The price of learning

Province: more money doesn’t mean better results

Nicoll, Cathy

Halifax – A series of standardized tests found Nova Scotia students wanting when compared to their counterparts across Canada. Then Nova Scotia’s public education system came dead last in a cross-Canada comparison of dollars spent per student. It begs the question: Does more money in the classroom mean better test results? The answer is no, according to some.

 

Deputy education minister Dennis Cochrane doesn’t believe it’s the case. “I guess I’ve never bought into the fact that educational expenditure per pupil is directly related to the quality of education that students receive,” he said. The province is working on targeting certain areas to improve student performance, Cochrane said.

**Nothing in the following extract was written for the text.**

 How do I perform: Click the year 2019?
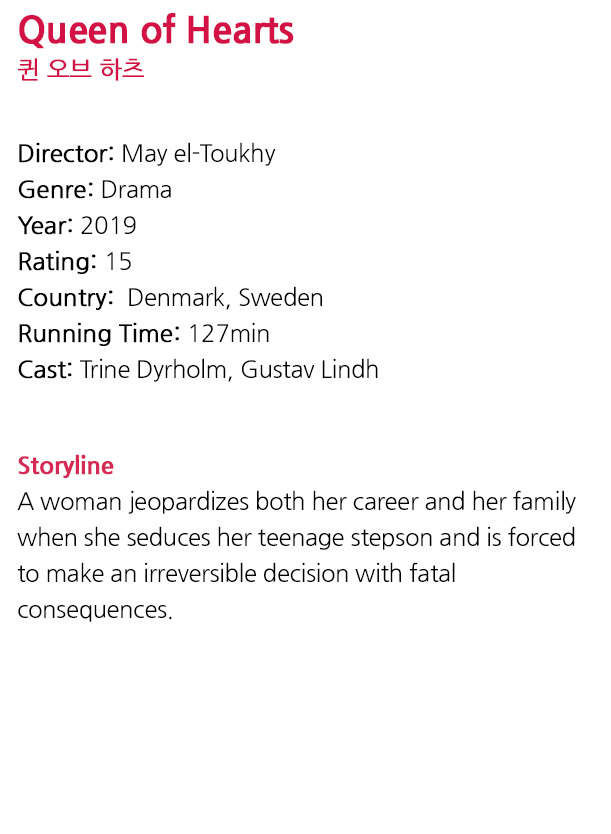click(x=108, y=226)

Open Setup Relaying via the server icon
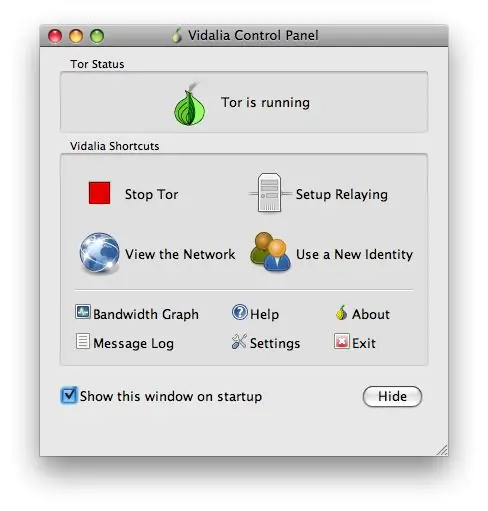point(269,192)
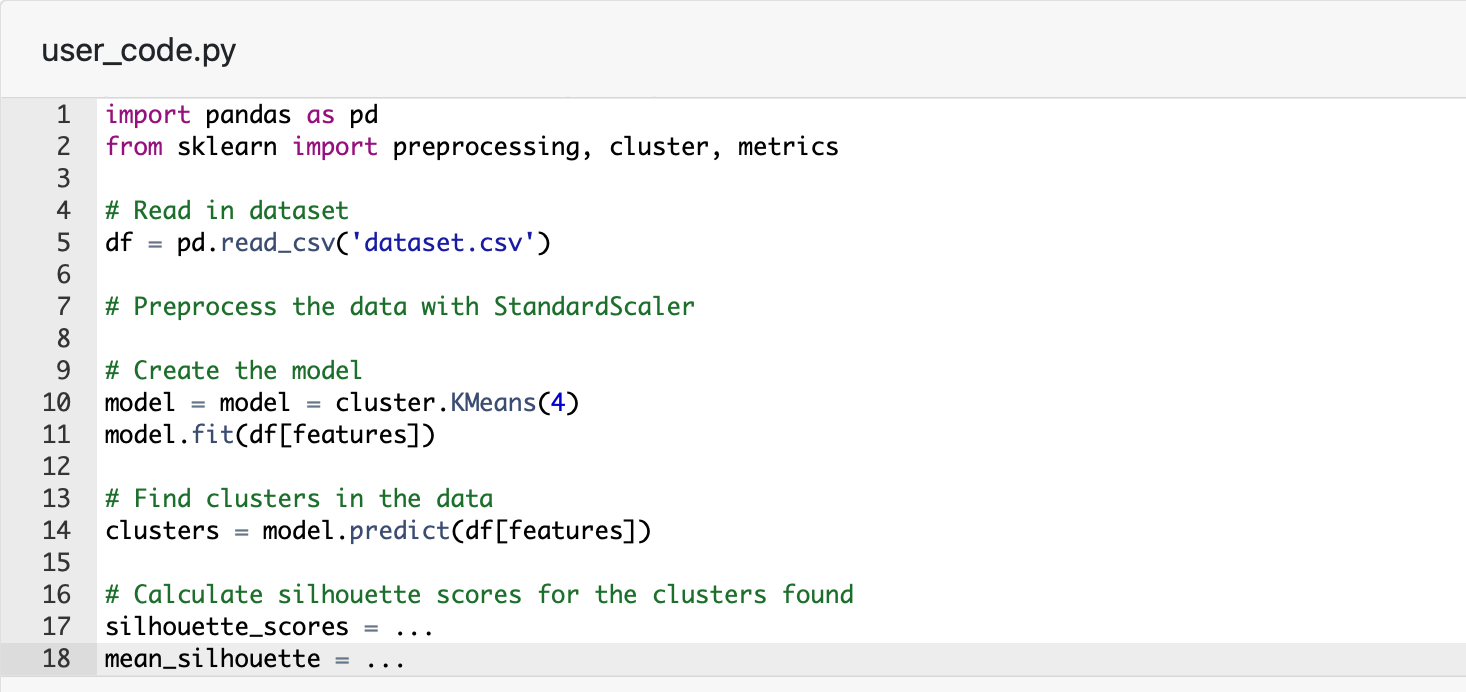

“You can’t just throw money at the system; you have to put it somewhere where there’s going to be a return,” he said. “We happen to believe right now that the early years are the quickest return, and that’s where the government has made it a priority.” For example, he said, a lot of work has taken place in Active Young Readers and Writers In Action, and a literacy program for Grade 6 students. “Our testing program in Grade 6, the new $1 million supporting those students as they go on into Grade 7, are all fairly new initiatives,” Cochrane said.

 

“As we test, or as we measure, or as we listen to our teachers, we talk about where the best place is to make the investment.” Nova Scotia’s education expenditures went up 33.7 per cent between 1996 and 2003, he said, while the national average increase was 18.

 

Charles Cirtwill, vice-president of the Atlantic Institute of Market Studies, which has ranked Nova Scotia’s high schools for the past two years, agrees with Cochrane that it’s not how much the province spends on education, but where the money goes that counts. “If you look at most of the analysis, you’ll see that spending on early literacy programs tend to have a stronger bang for the dollar spent,” Cirtwill said.

 

“Oddly enough, when you look at the growth in the spending in education in the last eight to 10 years in this province, you do see that they’re spending money probably in the areas that are going to give them the best long-term gain.”

 

Cirtwill said Nova Scotia is going in the right direction by spending more on the early grades, decreasing the pupil-teacher ratio and continuing to invest in public accountability and reporting. “I think they’re overall doing a fairly decent job of balancing what they have to spend, on what they need to do.”

 

The Nova Scotia Teachers Union dismisses standardized testing, and doesn’t believe in a relationship between outcomes and money spent. But president Mary Lou Donnelly said everyone should be concerned that Nova Scotia’s public school system is the lowest-funded in Canada.

 

“It’s a pretty big statement. I think it’s a wake-up call, and people are going to finally sit up and say, ‘Wait a minute, now we’re really at the bottom,'” she said. “And I think Nova Scotians don’t want to be at the bottom.” Donnelly acknowledged the province has begun to target certain areas, such as early education, active readers and math. “We need more target,” she said, adding early reading and math need more money.